Among nonsmokers, respondents expressed higher perceptions of salience and fear elicitation when viewing the new pictorials compared with the existing warning. These results are consistent with previous research indicating that health warnings are more salient among non-smokers [1
]. However, with the exception of one proposed warning (child with inhaler), perception of added information for the proposed pictorials was comparable to that of the old warning. Also, respondents reporting motivation not to initiate smoking were comparable after viewing the new warnings and the old pictorial. These results imply that if stronger motivation or added information among nonsmokers is desired from these new pictorials, they may need to be revised.

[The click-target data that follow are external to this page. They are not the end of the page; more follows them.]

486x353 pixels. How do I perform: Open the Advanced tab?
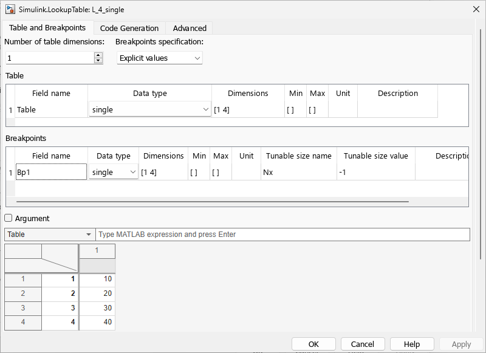tap(190, 28)
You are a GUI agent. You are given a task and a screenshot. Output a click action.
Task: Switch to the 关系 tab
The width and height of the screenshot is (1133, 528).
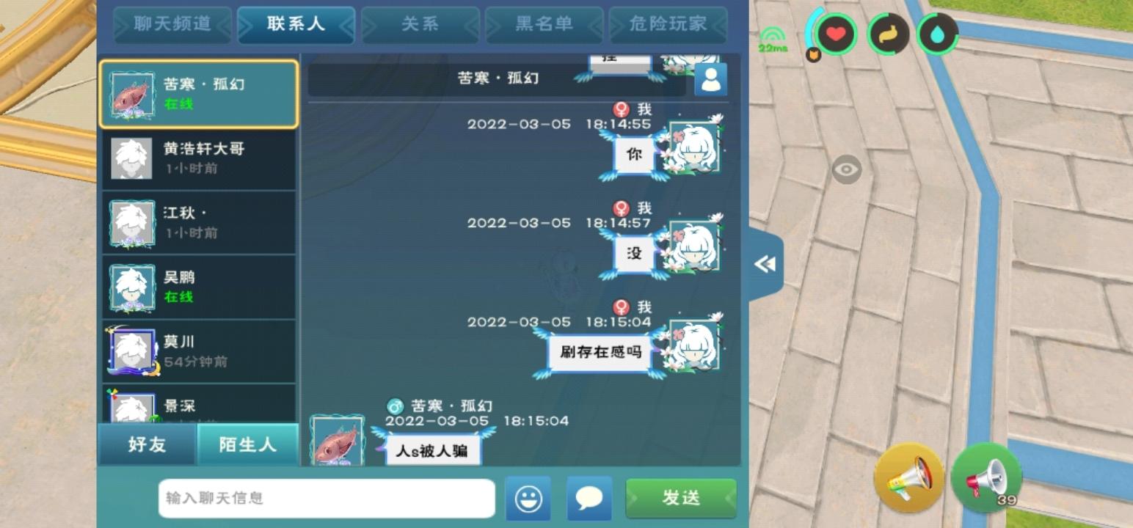click(x=420, y=24)
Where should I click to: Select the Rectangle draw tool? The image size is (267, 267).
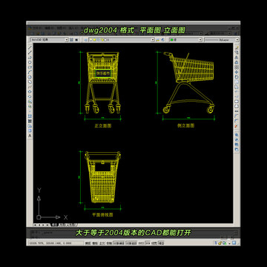pyautogui.click(x=30, y=67)
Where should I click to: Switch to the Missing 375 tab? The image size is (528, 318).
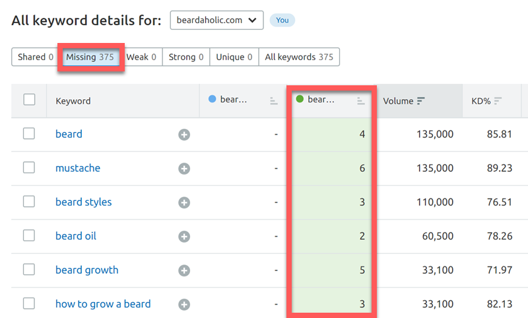coord(90,58)
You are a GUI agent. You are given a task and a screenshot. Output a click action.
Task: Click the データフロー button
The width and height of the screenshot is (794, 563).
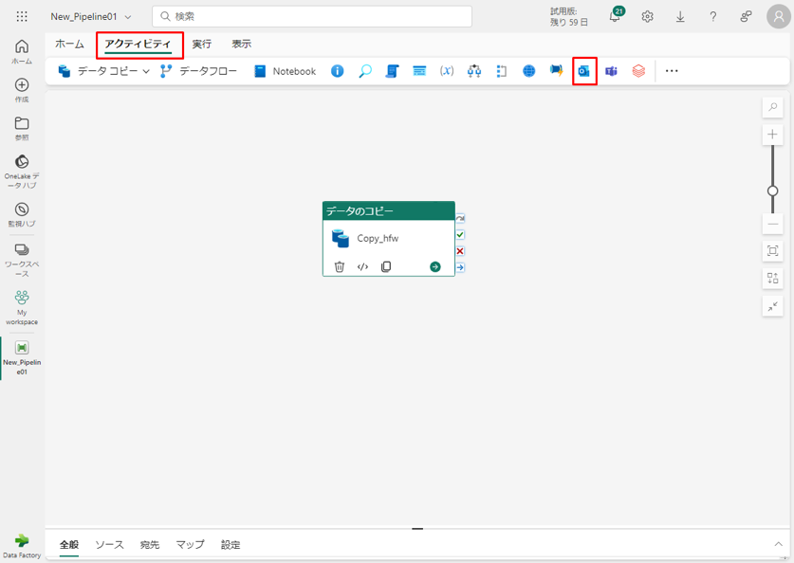point(198,71)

Our data suggest that the proposed pictorials may not trigger sufficient perceptions of salience (particularly for smokers) and added information for either smokers or nonsmokers. Thus, Jordan may benefit from specifically introducing more graphic and informative pictorials, in line with the general international consensus. Previous research suggests combining graphic warnings with supportive cessation information (which was not available in any of the proposed warnings) [1
]. Jordan also might benefit from selecting a larger group of pictures to address various specific elements of perception, given that it is difficult to capture all elements in one pictorial warning and that the effects of fewer pictorials can be quickly exhausted [17
]. Furthermore, the variability in response across pictorials and by smoking status emphasizes the need for carefully selecting and using various pictorials that can resonate across a diverse audience, since the intended audience will vary in age, levels of literacy, socioeconomic status, and smoking status. For example, in our study, some respondents indicated that messages containing children did not sufficiently express the dangers of smoking to smokers, and did not seem relevant to young adults who do not have children. FCTC guidelines also have pointed to the need for careful consideration of literacy when choosing the pictorial warnings [17
Finally, with regards to activities that could improve public perception regarding tobacco, supplementary educational campaigns can be useful, particularly after observing the low proportion of respondents reporting added knowledge after viewing the pictorials and text. Such campaigns can also address waterpipes, given that the latter are a common form of tobacco with fewer control measures (the proposed pictorial warnings only apply to cigarette packages). It is also recommended that Jordan strengthens its document research on the tobacco industry in order to gather information regarding the messages being sent and the groups being targeted in the country by tobacco industry advertising. Accordingly, the Ministry of Health can ensure that the information conveyed by the pictorial warnings counters these messages effectively. Document research in other countries has provided important information to strengthen the impact of the tobacco control policies on smoking initiation and cessation [27
Our study had some limitations: we used a convenience sample of youth, which is not representative of the final target audience for the proposed pictorials. Thus, similar surveys of other demographic groups can better inform decision-makers of the usefulness of the warnings. The study is also cross-sectional in design and does not capture temporal changes that may occur after prolonged observation of the pictorial warnings. Population-based monitoring over time would be needed to better understand the impact of warnings. Nevertheless, more provocative pictorials may have elicited stronger responses than those observed in our sample.